# Escaped new kid



## purpletanya (Jan 22, 2012)

I JUST brought home new kid today & somehow she escaped into the LARGE pasture behind our home. I have NO idea how. Didn't even have a chance to bond with her. She had only been here 1 hour. I went inside to start dinner & was returning to check on her and she s GONE...I saw her for one fleeting minute. All the others are in their enclosures. 

Will she return???


----------



## goathiker (Apr 14, 2011)

I would let the others out where she is. Once she has joined the herd you can bring them in with grain or whatever. She should follow the older goats.


----------



## purpletanya (Jan 22, 2012)

*I think she is gone....*

She wasn't introduced to the herd yet.

She is 9 weeks old. My goats don't use that pasture...I am so sad...It is getting dark...I have NO idea what to do


----------



## ksalvagno (Oct 6, 2009)

|---|

Exercise: Continue the forum thread about the escaped goat kid from the point where it stops.

[Stored records]
|---|

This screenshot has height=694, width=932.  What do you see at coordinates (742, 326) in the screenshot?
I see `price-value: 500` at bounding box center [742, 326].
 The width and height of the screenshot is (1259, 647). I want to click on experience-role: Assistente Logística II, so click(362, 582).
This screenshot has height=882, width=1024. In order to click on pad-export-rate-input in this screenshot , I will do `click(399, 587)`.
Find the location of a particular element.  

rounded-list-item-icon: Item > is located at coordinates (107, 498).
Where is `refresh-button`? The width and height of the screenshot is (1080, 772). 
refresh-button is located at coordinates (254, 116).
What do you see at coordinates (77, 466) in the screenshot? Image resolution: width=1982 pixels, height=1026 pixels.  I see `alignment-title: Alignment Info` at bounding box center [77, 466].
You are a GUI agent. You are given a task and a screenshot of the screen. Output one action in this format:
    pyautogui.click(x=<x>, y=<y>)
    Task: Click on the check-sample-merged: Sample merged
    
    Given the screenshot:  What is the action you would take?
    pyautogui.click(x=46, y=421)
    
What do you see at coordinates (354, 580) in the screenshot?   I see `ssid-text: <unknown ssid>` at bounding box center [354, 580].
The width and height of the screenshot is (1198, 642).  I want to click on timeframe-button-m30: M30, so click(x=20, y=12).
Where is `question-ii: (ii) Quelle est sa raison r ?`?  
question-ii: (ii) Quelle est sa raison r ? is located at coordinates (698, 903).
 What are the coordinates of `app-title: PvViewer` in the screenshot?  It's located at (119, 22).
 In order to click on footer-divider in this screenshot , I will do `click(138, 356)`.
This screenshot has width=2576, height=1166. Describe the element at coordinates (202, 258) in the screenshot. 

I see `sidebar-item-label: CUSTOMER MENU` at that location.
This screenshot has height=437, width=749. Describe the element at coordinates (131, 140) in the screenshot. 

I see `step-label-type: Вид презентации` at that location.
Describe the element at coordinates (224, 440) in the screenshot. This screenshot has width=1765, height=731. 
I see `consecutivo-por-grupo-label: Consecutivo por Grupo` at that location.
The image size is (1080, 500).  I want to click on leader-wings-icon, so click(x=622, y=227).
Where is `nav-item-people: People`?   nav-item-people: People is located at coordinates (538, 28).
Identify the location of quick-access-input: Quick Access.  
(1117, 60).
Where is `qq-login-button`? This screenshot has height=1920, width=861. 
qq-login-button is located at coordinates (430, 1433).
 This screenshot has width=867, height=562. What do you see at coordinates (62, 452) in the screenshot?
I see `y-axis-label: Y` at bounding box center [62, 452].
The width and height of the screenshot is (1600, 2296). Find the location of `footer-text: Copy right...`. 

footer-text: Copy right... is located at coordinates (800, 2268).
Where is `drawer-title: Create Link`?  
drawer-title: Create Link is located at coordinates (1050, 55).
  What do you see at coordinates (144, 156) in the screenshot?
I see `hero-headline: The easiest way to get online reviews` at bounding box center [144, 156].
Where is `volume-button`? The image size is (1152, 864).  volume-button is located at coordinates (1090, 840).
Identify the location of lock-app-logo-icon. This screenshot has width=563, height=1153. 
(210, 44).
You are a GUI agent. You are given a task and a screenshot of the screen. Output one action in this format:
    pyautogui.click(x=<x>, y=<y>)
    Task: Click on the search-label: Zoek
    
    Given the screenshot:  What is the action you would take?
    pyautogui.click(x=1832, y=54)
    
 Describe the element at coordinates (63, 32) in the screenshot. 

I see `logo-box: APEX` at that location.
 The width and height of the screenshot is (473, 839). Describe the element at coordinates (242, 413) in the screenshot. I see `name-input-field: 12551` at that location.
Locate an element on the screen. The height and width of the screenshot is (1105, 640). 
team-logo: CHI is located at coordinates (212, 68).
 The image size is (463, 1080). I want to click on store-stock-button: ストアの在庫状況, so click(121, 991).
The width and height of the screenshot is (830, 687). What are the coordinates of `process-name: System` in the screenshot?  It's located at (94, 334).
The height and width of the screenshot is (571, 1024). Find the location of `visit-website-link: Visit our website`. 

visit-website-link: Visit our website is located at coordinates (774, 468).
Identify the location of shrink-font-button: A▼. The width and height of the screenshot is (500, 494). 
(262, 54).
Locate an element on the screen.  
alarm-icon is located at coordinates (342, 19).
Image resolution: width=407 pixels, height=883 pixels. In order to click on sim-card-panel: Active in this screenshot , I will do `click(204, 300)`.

|---|

Result of this exercise:
So your only chance is to put some goats out there and hope the little one will follow them. Goats are herd animals so usually will follow.


----------



## loggyacreslivestock (Mar 5, 2013)

Definitely let at least a few goats out with you and go look. She won't come back on her own if she doesn't know where home is. If she hears your goats bleating, she will come to them.


----------



## toth boer goats (Jul 20, 2008)

I agree.


----------



## Sara+pumpkin (Jul 21, 2015)

let us know what happens.


----------



## purpletanya (Jan 22, 2012)

*No sign of her*

It is now very dark...I guess we will try again in the morning. I hear nothing, grass is TALL in the pasture out back.

I am sooooo sad. I have raised goats for 6 years...this is the first time I have lost a goat.


----------



## deerbunnyfarm (Dec 14, 2015)

Do you have an lgd? You could put a few older goats out there with the lgd for the night...


----------



## purpletanya (Jan 22, 2012)

*No lsd*

We have llamas for guard...I am hoping my weaned kids who are crying for mommas will draw her in over night.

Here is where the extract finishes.